After Coming to USA My Life Changed

I am a 26 years old Indian girl. My parents raised me with love. They gave me good education. I studied hard, I got a good job, I earned well. I always thought after marriage my life will be happy. But my marriage turned into pain. We were newly married, and naturally, I wanted some quality time with my husband to talk, watch TV, or just spend simple moments together.

But most of the time, he was busy with work, and on weekends, he chose his friends over me. I wasn’t asking for the whole day, just even an hour to connect, but whenever I asked, it turned into a fight. At night too, he only cared about physical closeness, while I used to wait for his emotional presence. His friends kept visiting even when he wasn’t home, and when I said I felt uncomfortable, he only replied, “They are my best friends,” without caring for my feelings.

My husband doesn’t even understand that marriage is not just about physical intimacy it is about giving time, care, and emotional support too.
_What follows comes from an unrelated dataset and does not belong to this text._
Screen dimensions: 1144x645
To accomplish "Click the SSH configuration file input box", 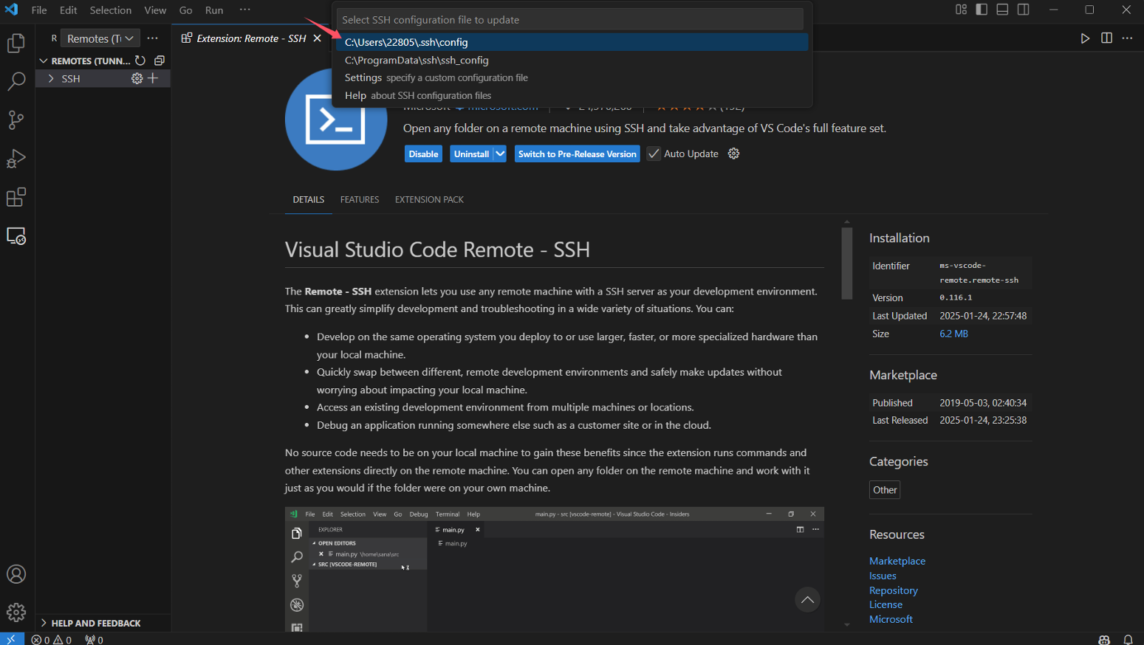I will [x=569, y=20].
I just don’t understand what’s the point of being in a good position and just lacking basic sense. My husband listens only to his mother. Even for shopping he asks her. Every day there are calls from India, asking what

I did, how I behaved. I felt like a prisoner. I told my parents, but they begged me to adjust. Always the girl has to adjust, never the boy. In May we came to India for his brother’s marriage. From day one, his mother and aunties started asking me, “Why no baby? Why no good news?” They asked again and again in front of everyone.

After the marriage they called my parents and arranged a big meeting with many relatives. They questioned me, “Why you are not conceiving? It is already one year. Something is wrong in you. Our relatives got pregnant in 2 or 3 months.” I said, “We did not plan yet.” But they insulted me more. My husband sat silent like a stone.
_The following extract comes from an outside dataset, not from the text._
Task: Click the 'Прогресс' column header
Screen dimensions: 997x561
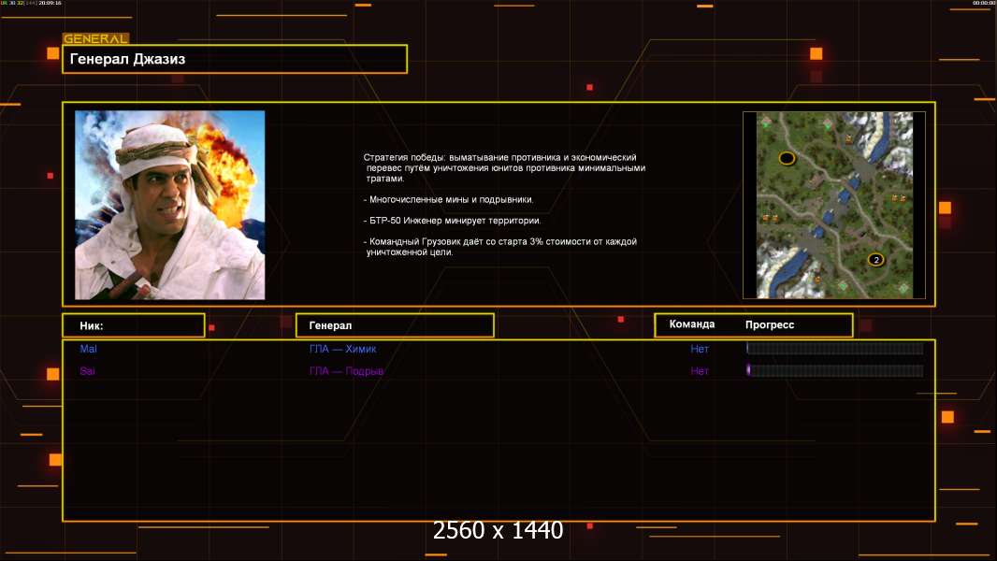Action: pos(770,324)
I went for check-up. Doctor said I am healthy. Still they blamed me. They scolded my parents saying they cheated. Nobody asked about my husband’s health. I forced him to test. His mother shouted, “He is a man, he is strong.” After big drama he tested. Report showed low sperm count. Still they said, “Report is fake, she gave money to doctor.” They continue blaming me.

Now, with my husband no one can get pregnant. Still I’m not sad or am like leaving my husband but Now my in-laws even say he should marry again. The worst part is my husband didn’t even fight for me. He was silent like he also wanted it. My heart broke completely. To be frank I must be sad but it’s opposite. I came to my parents’ house to see if he really cared and loved me. But he didn’t even call me once.
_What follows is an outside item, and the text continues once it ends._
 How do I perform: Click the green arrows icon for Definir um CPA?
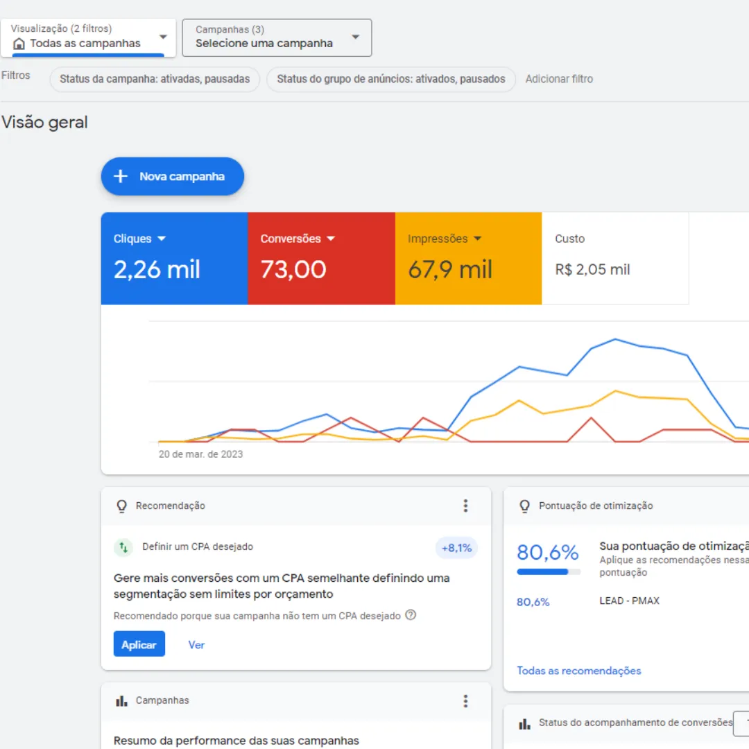tap(123, 547)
For four days I only called him, then I stopped. He never called. After everything I went through, this silence was the biggest pain. Going through all this shit, and still I’m not able to leave this person. Before I used to to feel like if we are treated wrong then we have to leave no matter what, but it’s not easy it’s a nightmare. It’s more like mental torture and emotional journey one can go through.

I’m such a strong girl yet I’m not able to divorce. They took my salary when I worked, they asked for gold and dowry, they compared me with relatives, they said I cannot sit in poojas because I didn’t conceive. They made me feel like I am an outsider, not part of family. When some parents want their son to stay under their control, when they want him to be only with them, why do they even get him married? Boys and girls are raised equally.

Parents give love, education, freedom to both. Then why after marriage I treated like I came from some other world? Why am I always blamed, always controlled, always shamed? I studied, I worked, I earned. But after marriage I am treated like I am nothing. My husband has problem, still they blame me. My parents are insulted. My husband is silent. My in-laws talk of second marriage.

If you really want to marry, then be in a position where you can take care of your partner individually. Parents from both sides can guide sometimes, but they should not control every small matter. Having babies or not is also husband and wife’s own decision. When there is no love or respect, what is the point of forcing babies? Marriage should be about two people living with care, love and respect, not about families deciding everything for them.

After going to USA, I avoided everyone just to spend time with my husband. But he avoided me for everyone. Now when I have problem, I have no one. I am not able to trust anyone. I have become insecure. I studied, I worked, I earned. Still, after marriage, I am treated like nothing. Guys, if you are reading this, please change. Give love. Give respect. Stand with your partner no matter what. Stay loyal.